The Norwegian ship, Imo, a neutral ship requiring no convoy, was bound for New York to pick up relief supplies for Belgium.  She was in Halifax refueling.

 Early on the foggy morning of Dec. 6, 1917, Mont Blanc was proceeding up the harbor to join the convoy and Imo was heading out to sea.  Imo's bow struck Mont Blanc and tore her hull.  Fire broke out and quickly spread through the ship.  The crew took to the lifeboats and frantically headed toward the shore.  The smoke and flames attracted crowds of spectators all along the waterfront.  Slowly the burning ship drifted back towards the Halifax harbor and came to rest at Pier 6.  (very close to where I was parked.) At 9:05, Mont Blanc blew up.

 The blast was felt 300 miles away.  One gun barrel landed 3 miles away.

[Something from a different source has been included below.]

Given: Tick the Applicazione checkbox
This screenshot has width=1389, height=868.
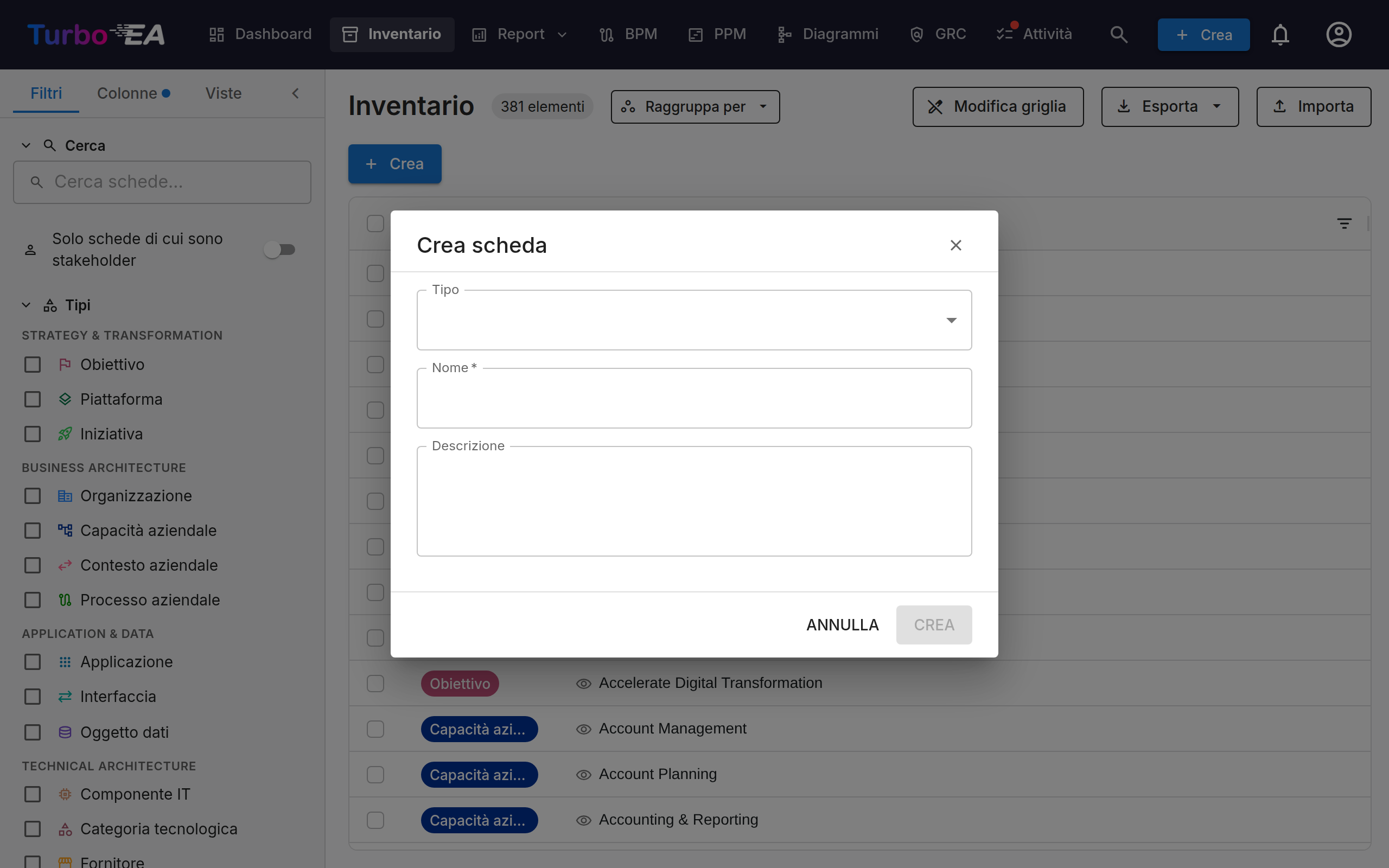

The harbor floor was exposed where the water under the ship had vaporized.   Fires quickly broke out around the town as furnaces and stoves overturned in the wooden buildings.   
Over 1,600 people were killed instantly and 9,000 were injured, more than 300 of whom later died.[23] Every building within a mile and  half radius, over 12,000 in total, was destroyed or badly damaged. 

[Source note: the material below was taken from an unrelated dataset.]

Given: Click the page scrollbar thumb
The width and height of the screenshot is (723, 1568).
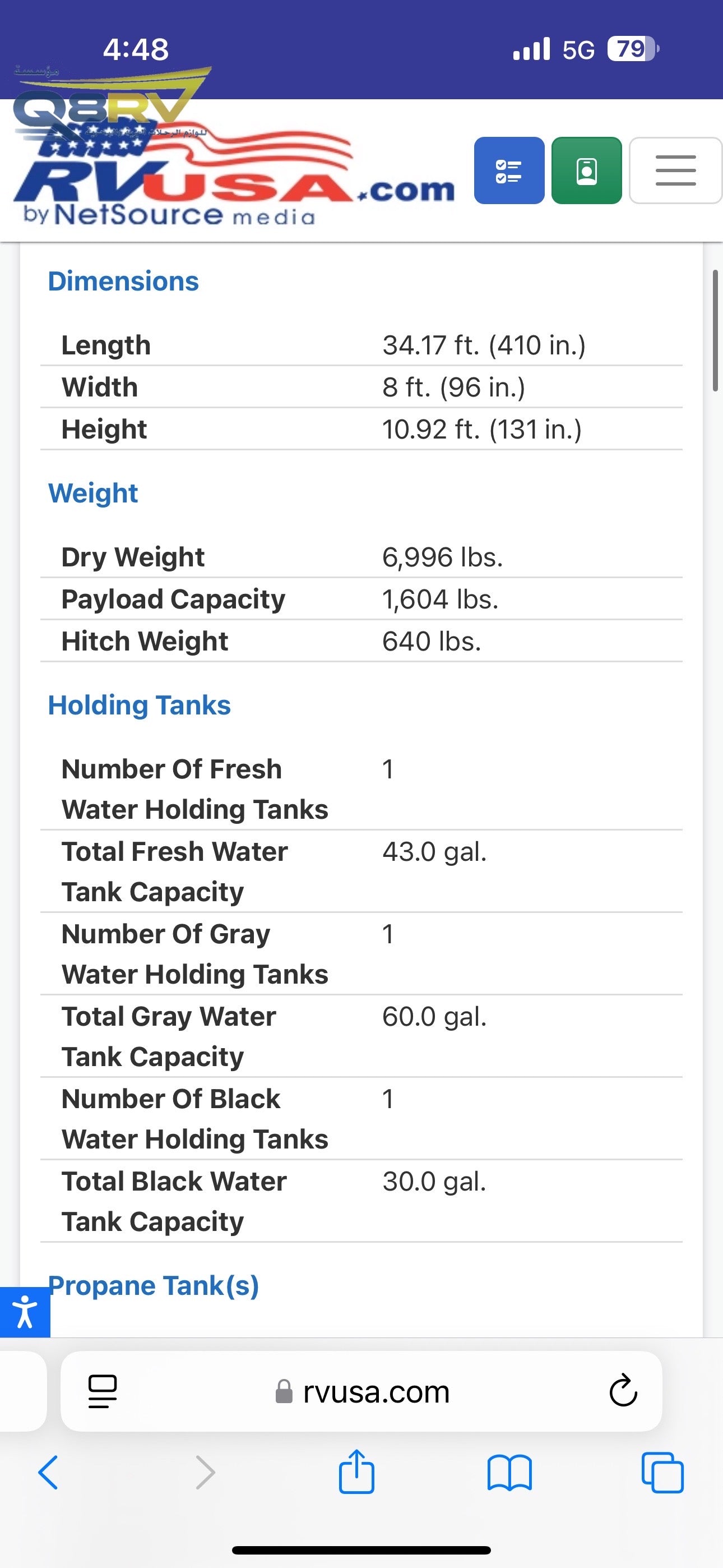Looking at the screenshot, I should [715, 330].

The fog lifted to reveal scenes of terrible devastation.  The part of Halifax that was known at that time as Richmond had been reduced to rubble.  

Looking at the date again I realized this happened in December, in Nova Scotia!  Winter had already arrived and 6000 surviving people were homeless.  This time the world was rescuing them.

This rugged country and the disasters that have occurred around here have produced some amazing people and stories.

But time to find something happy---and here he is!

Theodore Tugboat began in 1989 as a children's television series inspired by the Halifax waterfront.  The stories tell the adventures of Theodore and his many floating friends in the Big Harbor, where all the boats have their own personality and roll in the harbor community.  These models are the originals from the television production.

This made me smile, but it was only a television program...

...until I stepped outside, and there was Theodore Too.

There are actually several more in the harbor but they were out working. 

Those items in Italics are from the literature and signs in the Museum..
Information  on the birds of the area:  from "The Birds of America" by John James Audubon

More information on the Halifax Explosion can be found at:


  1. Is that a real iceberg? We were in Glacier Bay on a cruise boat, and saw a lot of pieces dropping off the icebergs, what they call calving. The blue of the ice is an incredible shade. It was worth it in my little life to see that, but now I wonder if we should be going on cruises at all.
    I do like that Tubby tugboat!

    1. I do not know if that iceberg is real. It was a photograph that looked pretty old but did not explain when, where or if real.

  2. This is a great account on the Halifax harbour and history.

  3. Peter and Beatrix: Thanks for the comment and the lovely stay at your place.

  4. That tug is enough to list anyone's spirits.